# START OF DATA FOR THIS EXERCISE

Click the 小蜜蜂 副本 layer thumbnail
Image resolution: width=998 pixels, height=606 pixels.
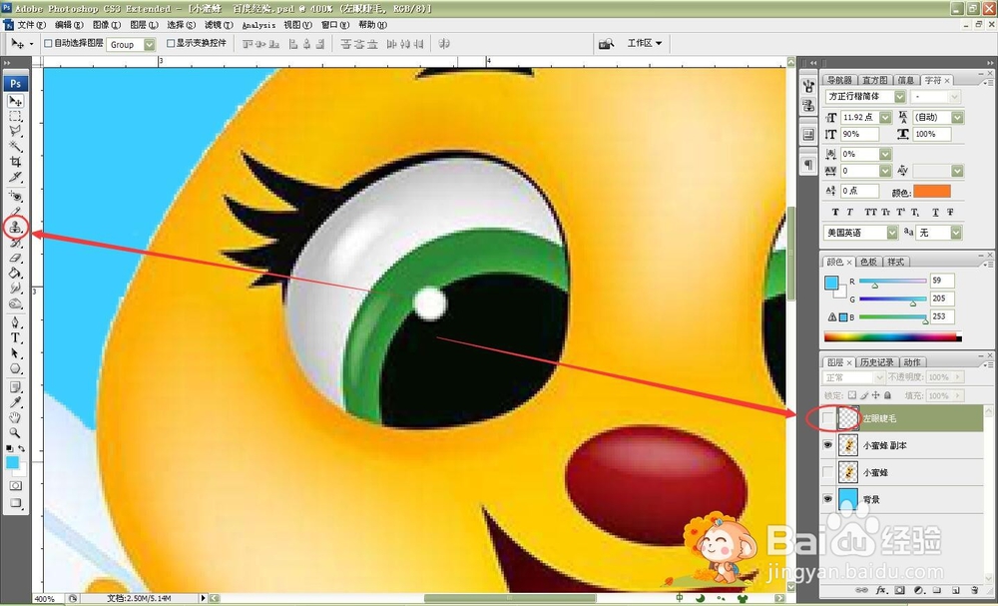pos(846,445)
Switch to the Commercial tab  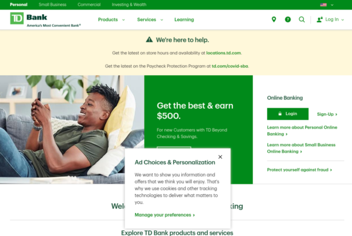(89, 5)
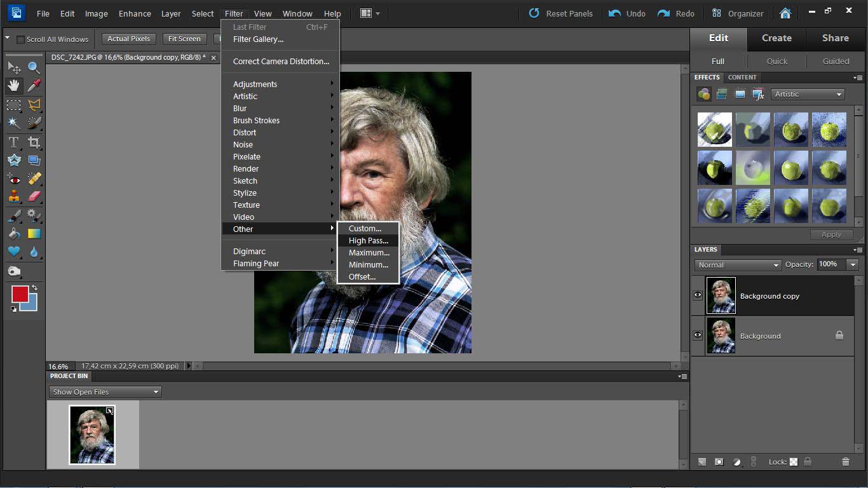
Task: Hide the Background copy layer
Action: (x=698, y=295)
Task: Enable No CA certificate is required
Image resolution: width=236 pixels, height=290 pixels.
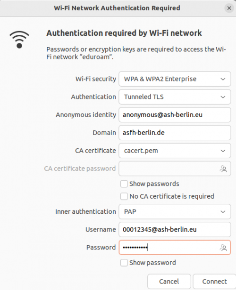Action: tap(124, 196)
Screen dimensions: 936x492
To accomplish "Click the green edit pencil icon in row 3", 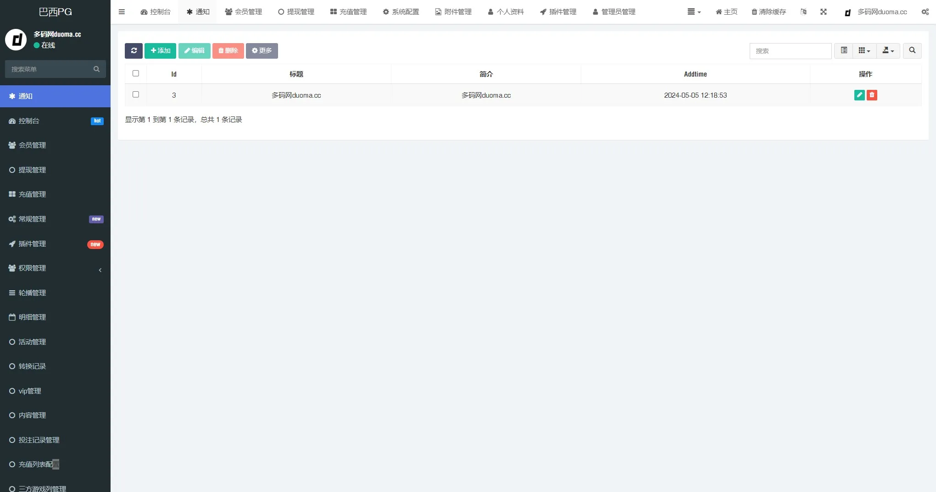I will point(859,95).

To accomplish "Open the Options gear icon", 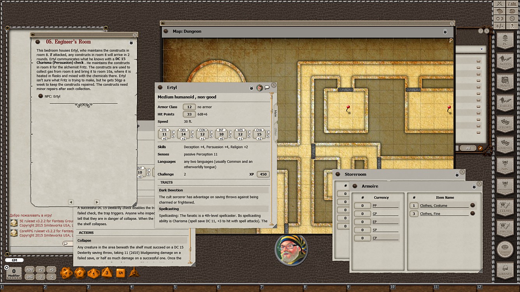I will click(512, 18).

# END OF DATA FOR THIS EXERCISE

STATED EXERCISE
How many lines of the material contain the string "pixels"? Case counts. Reply with the number alone.

SOLUTION TO THIS TASK
2